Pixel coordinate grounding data
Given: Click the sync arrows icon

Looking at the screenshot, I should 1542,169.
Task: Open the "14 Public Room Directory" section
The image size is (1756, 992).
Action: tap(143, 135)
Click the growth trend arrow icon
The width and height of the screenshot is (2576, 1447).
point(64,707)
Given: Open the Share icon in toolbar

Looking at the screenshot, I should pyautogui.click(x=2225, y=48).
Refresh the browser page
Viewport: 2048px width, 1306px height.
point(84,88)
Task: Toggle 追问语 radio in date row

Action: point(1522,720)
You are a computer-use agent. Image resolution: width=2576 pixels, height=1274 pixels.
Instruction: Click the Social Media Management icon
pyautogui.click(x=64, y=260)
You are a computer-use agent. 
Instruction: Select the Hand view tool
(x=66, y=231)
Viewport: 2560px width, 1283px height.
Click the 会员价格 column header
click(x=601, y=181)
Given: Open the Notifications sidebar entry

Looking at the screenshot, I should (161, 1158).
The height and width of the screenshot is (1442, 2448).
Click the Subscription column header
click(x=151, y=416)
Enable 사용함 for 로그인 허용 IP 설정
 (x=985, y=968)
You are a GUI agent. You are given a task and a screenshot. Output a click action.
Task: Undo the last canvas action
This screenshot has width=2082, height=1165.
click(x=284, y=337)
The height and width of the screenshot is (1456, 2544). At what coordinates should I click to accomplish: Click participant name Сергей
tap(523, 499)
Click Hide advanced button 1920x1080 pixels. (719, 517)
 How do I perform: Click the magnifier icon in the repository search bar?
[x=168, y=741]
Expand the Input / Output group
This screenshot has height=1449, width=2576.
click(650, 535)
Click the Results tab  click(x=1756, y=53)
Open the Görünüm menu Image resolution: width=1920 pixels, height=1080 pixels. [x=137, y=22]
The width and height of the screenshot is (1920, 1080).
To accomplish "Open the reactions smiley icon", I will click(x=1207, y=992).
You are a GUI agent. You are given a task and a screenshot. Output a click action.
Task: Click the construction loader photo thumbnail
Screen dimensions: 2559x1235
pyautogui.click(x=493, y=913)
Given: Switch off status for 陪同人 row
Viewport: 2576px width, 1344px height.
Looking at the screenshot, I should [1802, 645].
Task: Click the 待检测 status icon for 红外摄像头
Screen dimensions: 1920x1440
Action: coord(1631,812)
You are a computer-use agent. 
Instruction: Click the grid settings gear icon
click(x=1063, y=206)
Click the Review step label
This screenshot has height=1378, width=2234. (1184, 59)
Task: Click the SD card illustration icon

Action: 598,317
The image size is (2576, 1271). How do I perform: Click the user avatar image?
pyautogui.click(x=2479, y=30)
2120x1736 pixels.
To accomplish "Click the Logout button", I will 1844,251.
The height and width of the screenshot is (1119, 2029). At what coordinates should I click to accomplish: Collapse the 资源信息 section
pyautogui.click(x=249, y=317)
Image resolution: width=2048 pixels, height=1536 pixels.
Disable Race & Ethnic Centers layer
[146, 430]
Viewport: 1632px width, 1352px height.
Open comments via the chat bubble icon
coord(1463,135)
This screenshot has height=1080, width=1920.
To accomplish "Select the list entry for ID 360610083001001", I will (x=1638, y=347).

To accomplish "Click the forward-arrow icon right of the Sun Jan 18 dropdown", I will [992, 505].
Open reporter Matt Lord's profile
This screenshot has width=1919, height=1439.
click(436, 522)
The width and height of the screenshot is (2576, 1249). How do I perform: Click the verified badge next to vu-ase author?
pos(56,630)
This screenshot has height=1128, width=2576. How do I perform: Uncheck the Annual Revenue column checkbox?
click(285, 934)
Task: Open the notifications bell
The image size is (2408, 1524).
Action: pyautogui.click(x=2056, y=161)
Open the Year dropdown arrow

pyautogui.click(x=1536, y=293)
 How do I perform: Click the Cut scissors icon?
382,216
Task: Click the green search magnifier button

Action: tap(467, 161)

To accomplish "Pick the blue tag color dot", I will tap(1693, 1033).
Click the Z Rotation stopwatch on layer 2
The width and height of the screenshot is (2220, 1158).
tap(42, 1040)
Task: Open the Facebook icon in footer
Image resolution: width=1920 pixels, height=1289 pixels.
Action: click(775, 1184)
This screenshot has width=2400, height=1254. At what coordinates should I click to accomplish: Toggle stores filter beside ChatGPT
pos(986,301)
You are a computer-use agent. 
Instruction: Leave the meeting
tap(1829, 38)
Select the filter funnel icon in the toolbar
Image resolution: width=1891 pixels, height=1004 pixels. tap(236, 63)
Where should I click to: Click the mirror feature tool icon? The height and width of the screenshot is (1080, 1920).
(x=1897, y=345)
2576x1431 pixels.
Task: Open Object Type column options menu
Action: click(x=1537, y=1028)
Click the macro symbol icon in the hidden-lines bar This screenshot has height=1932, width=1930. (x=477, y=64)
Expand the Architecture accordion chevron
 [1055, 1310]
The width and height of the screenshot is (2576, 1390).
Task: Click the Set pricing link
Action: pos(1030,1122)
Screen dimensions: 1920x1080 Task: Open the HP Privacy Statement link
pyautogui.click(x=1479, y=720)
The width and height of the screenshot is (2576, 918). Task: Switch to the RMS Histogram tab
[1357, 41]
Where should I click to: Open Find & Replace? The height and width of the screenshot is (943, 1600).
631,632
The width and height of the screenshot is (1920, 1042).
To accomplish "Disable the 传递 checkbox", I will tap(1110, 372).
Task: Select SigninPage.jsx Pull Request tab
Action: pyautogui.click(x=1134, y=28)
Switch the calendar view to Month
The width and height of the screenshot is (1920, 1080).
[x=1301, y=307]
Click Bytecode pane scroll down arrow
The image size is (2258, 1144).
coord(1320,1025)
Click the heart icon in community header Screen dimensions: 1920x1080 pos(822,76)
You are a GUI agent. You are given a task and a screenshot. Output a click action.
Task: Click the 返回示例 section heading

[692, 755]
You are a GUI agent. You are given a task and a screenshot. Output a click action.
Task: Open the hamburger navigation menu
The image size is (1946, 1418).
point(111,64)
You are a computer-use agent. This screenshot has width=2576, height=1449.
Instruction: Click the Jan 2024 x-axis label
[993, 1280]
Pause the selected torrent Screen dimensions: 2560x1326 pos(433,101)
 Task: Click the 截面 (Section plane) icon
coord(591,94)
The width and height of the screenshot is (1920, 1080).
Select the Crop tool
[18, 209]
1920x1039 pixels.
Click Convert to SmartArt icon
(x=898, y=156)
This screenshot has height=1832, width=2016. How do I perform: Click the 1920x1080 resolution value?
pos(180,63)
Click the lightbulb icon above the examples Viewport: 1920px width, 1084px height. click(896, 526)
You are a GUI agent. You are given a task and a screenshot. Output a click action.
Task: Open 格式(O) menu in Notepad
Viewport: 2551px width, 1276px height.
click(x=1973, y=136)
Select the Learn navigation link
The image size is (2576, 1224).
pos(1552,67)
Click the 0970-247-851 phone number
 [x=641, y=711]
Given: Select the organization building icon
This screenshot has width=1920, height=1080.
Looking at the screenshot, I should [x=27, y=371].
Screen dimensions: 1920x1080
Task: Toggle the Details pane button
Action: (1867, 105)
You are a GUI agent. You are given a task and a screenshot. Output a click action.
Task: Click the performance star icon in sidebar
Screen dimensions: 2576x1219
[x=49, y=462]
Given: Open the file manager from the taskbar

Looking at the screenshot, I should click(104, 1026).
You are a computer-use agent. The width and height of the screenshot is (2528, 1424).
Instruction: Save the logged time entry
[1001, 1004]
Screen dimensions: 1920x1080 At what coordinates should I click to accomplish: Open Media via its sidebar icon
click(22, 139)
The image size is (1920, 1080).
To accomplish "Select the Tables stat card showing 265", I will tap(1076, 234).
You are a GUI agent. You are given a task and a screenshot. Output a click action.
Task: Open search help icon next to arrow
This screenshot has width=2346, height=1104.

- Task details
Take the records above and return, word for word, only the lines that fall from the line with "Where should I click to: Click" to the line with "Click the lightbulb", both of them included.

- Result of the task
Where should I click to: Click the mirror feature tool icon? The height and width of the screenshot is (1080, 1920).
(x=1897, y=345)
2576x1431 pixels.
Task: Open Object Type column options menu
Action: click(x=1537, y=1028)
Click the macro symbol icon in the hidden-lines bar This screenshot has height=1932, width=1930. (x=477, y=64)
Expand the Architecture accordion chevron
 [1055, 1310]
The width and height of the screenshot is (2576, 1390).
Task: Click the Set pricing link
Action: pos(1030,1122)
Screen dimensions: 1920x1080 Task: Open the HP Privacy Statement link
pyautogui.click(x=1479, y=720)
The width and height of the screenshot is (2576, 918). Task: Switch to the RMS Histogram tab
[1357, 41]
Where should I click to: Open Find & Replace? The height and width of the screenshot is (943, 1600).
631,632
The width and height of the screenshot is (1920, 1042).
To accomplish "Disable the 传递 checkbox", I will tap(1110, 372).
Task: Select SigninPage.jsx Pull Request tab
Action: pyautogui.click(x=1134, y=28)
Switch the calendar view to Month
The width and height of the screenshot is (1920, 1080).
[x=1301, y=307]
Click Bytecode pane scroll down arrow
The image size is (2258, 1144).
coord(1320,1025)
Click the heart icon in community header Screen dimensions: 1920x1080 pos(822,76)
You are a GUI agent. You are given a task and a screenshot. Output a click action.
Task: Click the 返回示例 section heading

[692, 755]
You are a GUI agent. You are given a task and a screenshot. Output a click action.
Task: Open the hamburger navigation menu
The image size is (1946, 1418).
point(111,64)
You are a computer-use agent. This screenshot has width=2576, height=1449.
Instruction: Click the Jan 2024 x-axis label
[993, 1280]
Pause the selected torrent Screen dimensions: 2560x1326 pos(433,101)
 Task: Click the 截面 (Section plane) icon
coord(591,94)
The width and height of the screenshot is (1920, 1080).
Select the Crop tool
[18, 209]
1920x1039 pixels.
Click Convert to SmartArt icon
(x=898, y=156)
This screenshot has height=1832, width=2016. How do I perform: Click the 1920x1080 resolution value?
pos(180,63)
Click the lightbulb icon above the examples Viewport: 1920px width, 1084px height. click(896, 526)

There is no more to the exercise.